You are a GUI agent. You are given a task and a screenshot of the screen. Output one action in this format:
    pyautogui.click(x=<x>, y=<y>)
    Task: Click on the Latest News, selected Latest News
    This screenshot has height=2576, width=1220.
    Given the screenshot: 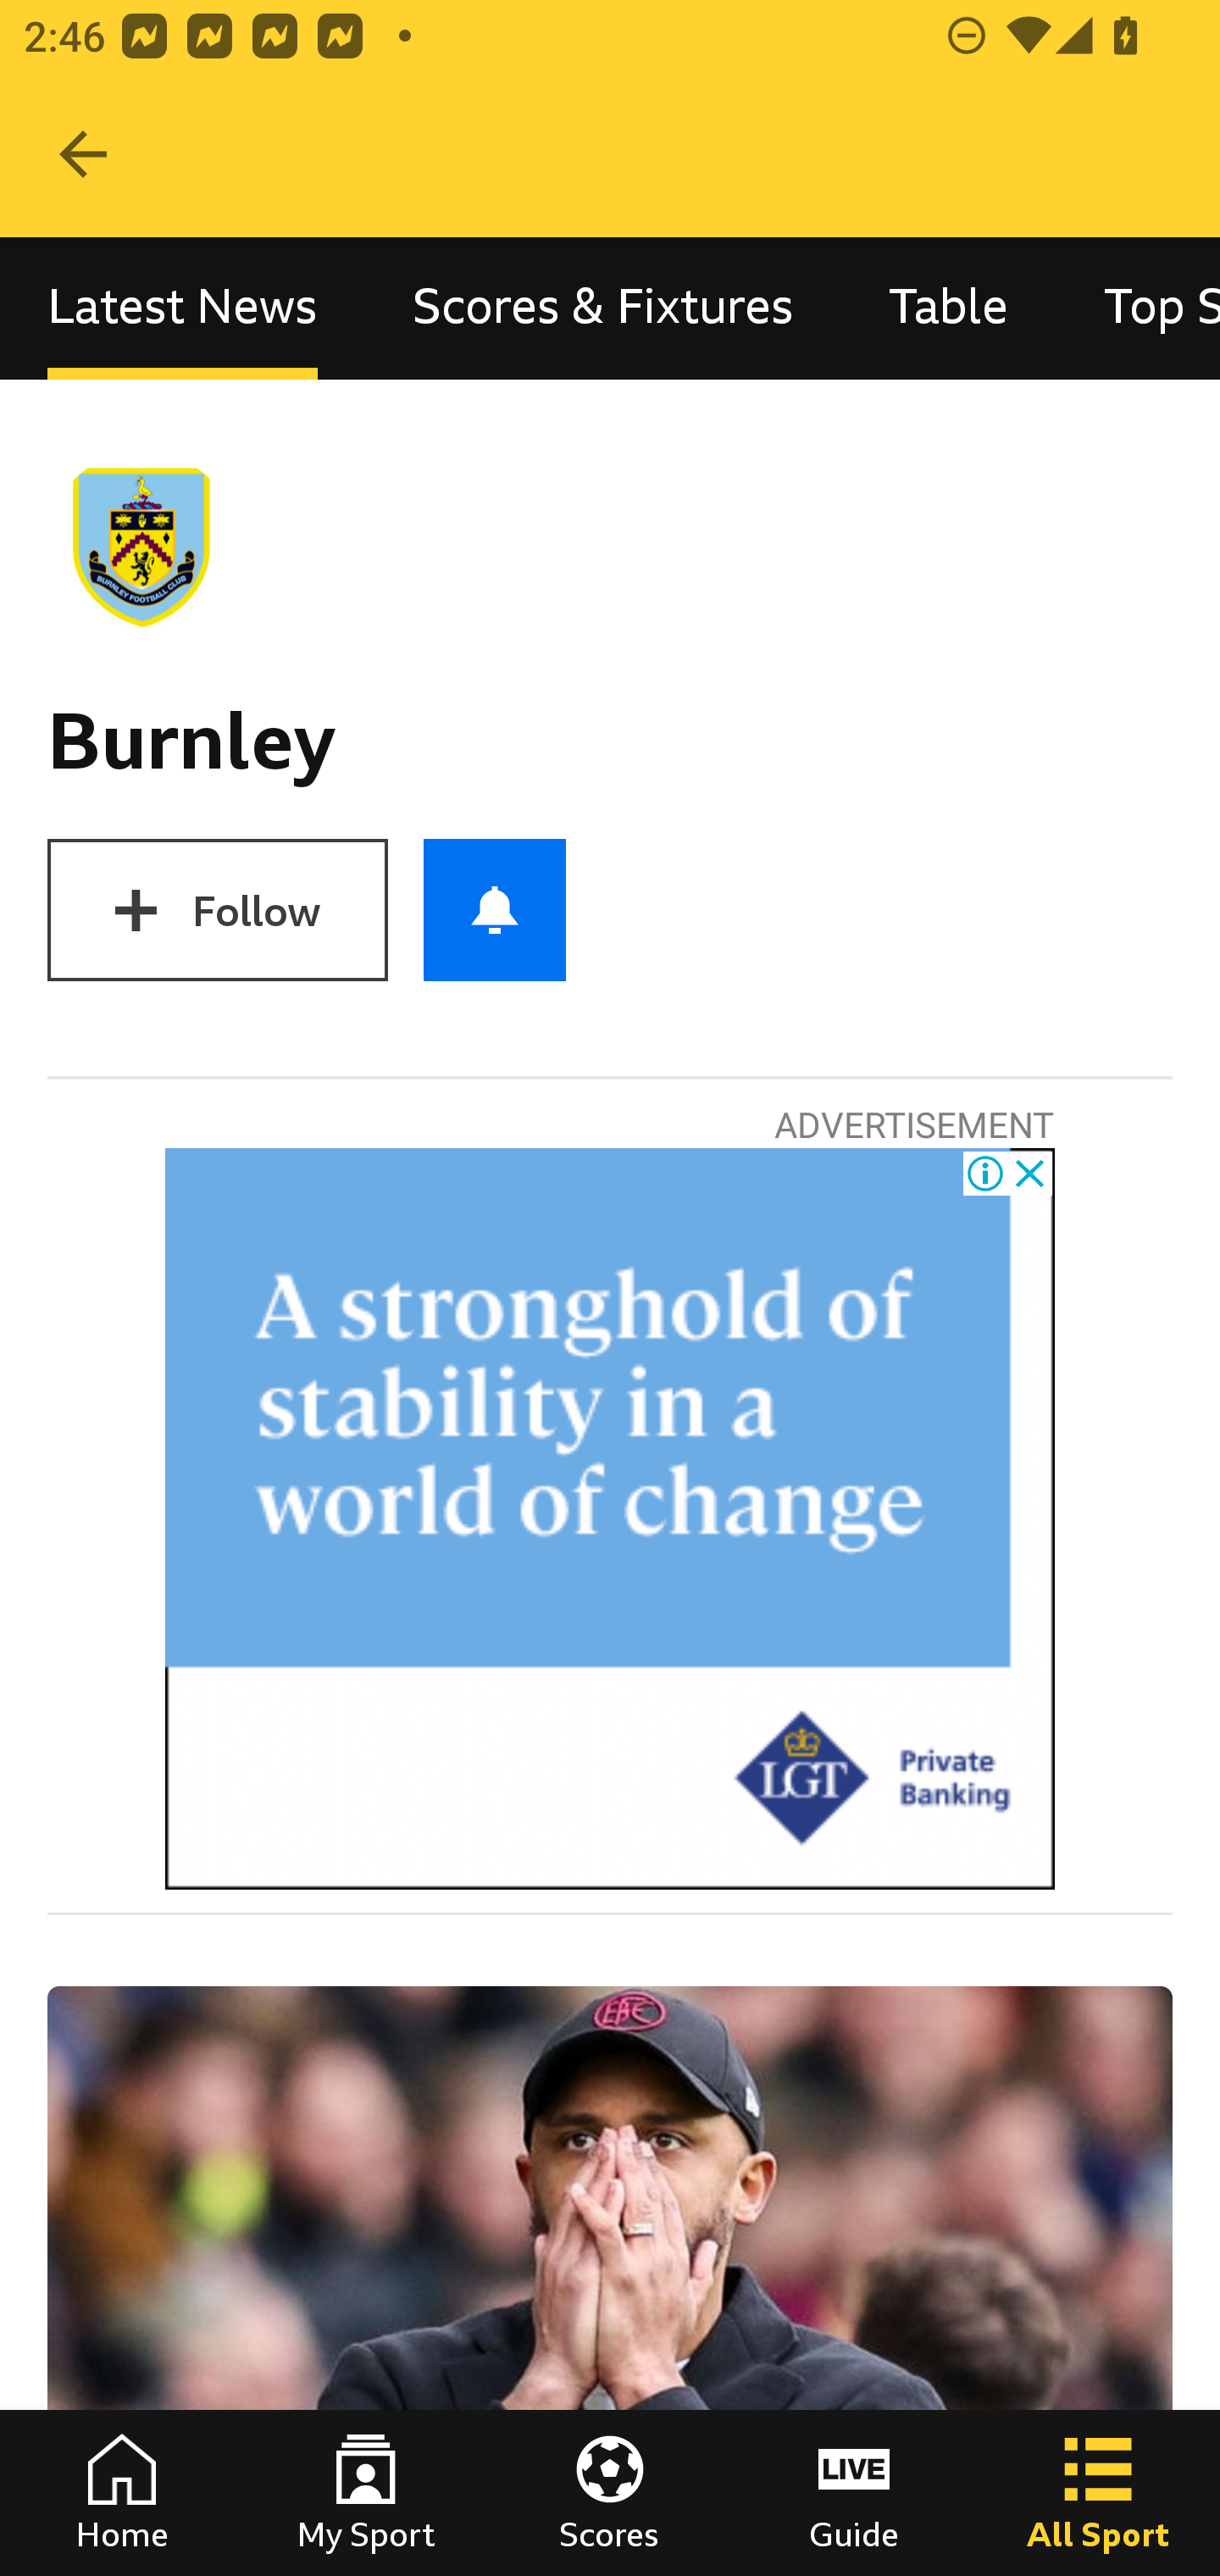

**Task directions**.
Convert every line of the records above into a numbered list, skipping any blank lines and leaving the pictures out.

**Written solution**.
1. You are a GUI agent. You are given a task and a screenshot of the screen. Output one action in this format:
2.     pyautogui.click(x=<x>, y=<y>)
3.     Task: Click on the Latest News, selected Latest News
4.     This screenshot has height=2576, width=1220.
5.     Given the screenshot: 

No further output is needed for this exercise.